Attention : il existe des zones de recouvrement.
*Cas d’une porcelaine chinoise de 1750 : entre-t-elle dans la rubrique « Objets d’antiquité ayant plus de 100 ans d’âge » ligne e), auquel cas elle relève du régime de la déclaration, ou dans la rubrique « Ameublement de plus de 100 ans d’âge et instruments de musique anciens », ligne l du régime de la prohibition générale ? Le ministère de la culture s’oriente vers la seconde solution.
Le régime de la « prohibition générale » :
Le régime de la « prohibition générale » a été le premier à entrer en application (dès le 28 décembre 2020), est le régime le plus général et le plus souple. Il ne fait qu’acter le fait qu’il est interdit d’importer des biens illicitement sortis de leur pays d’origine.
A avoir en mémoire :
Le régime de la prohibition générale, bien mal nommé, ne signifie pas que tout est interdit. C’est au contraire le moins contraignant. Il nécessite que l’importateur s’assure de la provenance légale de l’objet, mais ne nécessite aucune démarche préalable à l’importation comme dans le cas de la licence ou de la déclaration.
Dans le cadre du régime de la prohibition générale, il peut y avoir des contrôles aléatoires par les douanes (en fonction de la « sensibilité » de l’objet). L’importateur doit pouvoir, en cas de contrôle, démontrer la provenance légale de l’objet.
Dérogation du pays d’intérêt :
A la suite d’âpres négociations sur le projet de règlement, un assouplissement a été prévu permettant de se référer pour apprécier la légalité de l’export du bien au dernier pays dans lequel celui- ci a séjourné et non pas au pays de création/ découverte.
Dans le cadre du régime de la licence et de la déclaration, la légalité de l’export peut ainsi être appréciée en prenant en compte, de façon exceptionnelle, la législation du pays d’hébergement de l’objet (durant au moins 5 ans) :
- dans les cas où le pays dans lequel les biens culturels ont été créés ou découverts ne peut être déterminé de manière fiable (cas d’objets provenant de vastes ères civilisationnelles) ;
- lorsque l’exportation des biens culturels en question a eu lieu avant l’entrée en vigueur de la convention de l’UNESCO de 1970, à savoir le 24 avril 1972.

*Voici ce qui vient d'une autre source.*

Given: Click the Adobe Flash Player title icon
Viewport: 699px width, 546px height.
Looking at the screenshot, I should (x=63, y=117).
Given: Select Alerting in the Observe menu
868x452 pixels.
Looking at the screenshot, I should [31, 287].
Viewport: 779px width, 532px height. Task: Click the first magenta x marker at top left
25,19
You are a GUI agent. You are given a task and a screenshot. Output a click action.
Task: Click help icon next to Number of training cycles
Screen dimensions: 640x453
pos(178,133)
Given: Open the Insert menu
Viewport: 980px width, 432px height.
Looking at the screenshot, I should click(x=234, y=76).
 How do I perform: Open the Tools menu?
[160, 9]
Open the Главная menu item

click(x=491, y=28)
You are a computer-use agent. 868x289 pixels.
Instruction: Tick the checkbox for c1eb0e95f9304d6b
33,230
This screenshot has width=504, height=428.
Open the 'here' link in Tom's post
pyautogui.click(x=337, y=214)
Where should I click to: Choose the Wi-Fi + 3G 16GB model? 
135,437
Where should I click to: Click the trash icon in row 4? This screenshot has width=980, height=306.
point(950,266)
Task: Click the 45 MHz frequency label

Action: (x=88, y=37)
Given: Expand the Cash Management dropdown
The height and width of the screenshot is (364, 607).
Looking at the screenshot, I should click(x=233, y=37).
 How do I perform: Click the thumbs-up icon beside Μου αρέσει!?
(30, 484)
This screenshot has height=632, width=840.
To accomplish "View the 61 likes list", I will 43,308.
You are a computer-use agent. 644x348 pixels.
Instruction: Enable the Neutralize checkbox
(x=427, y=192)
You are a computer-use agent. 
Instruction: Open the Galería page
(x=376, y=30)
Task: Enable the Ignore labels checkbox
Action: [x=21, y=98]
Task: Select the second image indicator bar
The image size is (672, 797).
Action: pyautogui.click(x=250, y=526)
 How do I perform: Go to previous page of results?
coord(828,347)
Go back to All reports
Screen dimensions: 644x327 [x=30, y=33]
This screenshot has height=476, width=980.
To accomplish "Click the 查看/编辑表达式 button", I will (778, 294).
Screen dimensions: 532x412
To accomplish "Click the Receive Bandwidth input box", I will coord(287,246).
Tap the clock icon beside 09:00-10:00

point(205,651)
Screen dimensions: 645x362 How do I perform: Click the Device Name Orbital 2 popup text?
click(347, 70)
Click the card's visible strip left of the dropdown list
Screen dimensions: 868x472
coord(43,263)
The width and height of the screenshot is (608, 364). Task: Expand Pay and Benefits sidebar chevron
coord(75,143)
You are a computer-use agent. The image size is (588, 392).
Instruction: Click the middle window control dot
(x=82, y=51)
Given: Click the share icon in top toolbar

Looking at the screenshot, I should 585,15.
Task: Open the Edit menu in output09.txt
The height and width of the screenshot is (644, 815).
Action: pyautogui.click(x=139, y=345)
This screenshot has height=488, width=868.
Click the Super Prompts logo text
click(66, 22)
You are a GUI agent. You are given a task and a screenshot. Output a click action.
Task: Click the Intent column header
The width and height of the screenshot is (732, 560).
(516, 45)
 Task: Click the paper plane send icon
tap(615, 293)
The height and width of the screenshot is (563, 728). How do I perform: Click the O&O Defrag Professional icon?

Est, à cet égard, mise en exergue la difficulté de prouver que l’objet est sorti de son pays de création ou découverte avant le 24 avril 1972. Il faut, en effet, pouvoir le prouver pour bénéficier de la dérogation en faveur du pays d’accueil. La représentante du ministère de la culture assure que le dossier sera examiné en tenant compte de la difficulté et en appréciant les éléments qui auront été fournis.
Licence d’importation :
La demande de licence obligatoire pour l’importation, la mise en libre pratique[1] et le stockage (pas pour le transit). Elle n’est pas nécessaire pour les « biens dits en retour », sortis de l’UE sous une licence européenne et y revenant dans un délai de moins de 3 ans.
Pour l’instant, le ministère de la culture n’a reçu que 14 demandes de déclaration (dont plusieurs pour un même objet …).
L’opérateur doit enregistrer une description standardisée de l’objet ainsi qu’une déclaration attestant qu’il a mis en œuvre toute la diligence requise pour vérifier la licéité de l’objet et joindre les documents prouvant la provenance légale de l’objet. Si la demande n’est pas accompagnée de justificatifs, la demande est automatiquement rejetée.
Pour les objets en trois dimensions, il faut joindre sept photos différentes de l’objet. Pour ceux en deux dimensions, il faut joindre deux photos.
La reine des preuves pour prouver la légalité de la provenance est le document d’exportation de l’objet depuis le pays tiers. Mais ce type de document n’existe pas dans tous les pays et n’a pas toujours existé.
En dehors de cette autorisation d’exportation préalable, tout document pouvant permettre l’évaluation de la provenance est légale est recevable.
Le ministère propose une liste indicative et non exhaustive des documents à joindre (cf. page 13 du document des douanes mis sur le site du CMV) : les preuves photographiques (photos in situ chez un client) peuvent être utiles.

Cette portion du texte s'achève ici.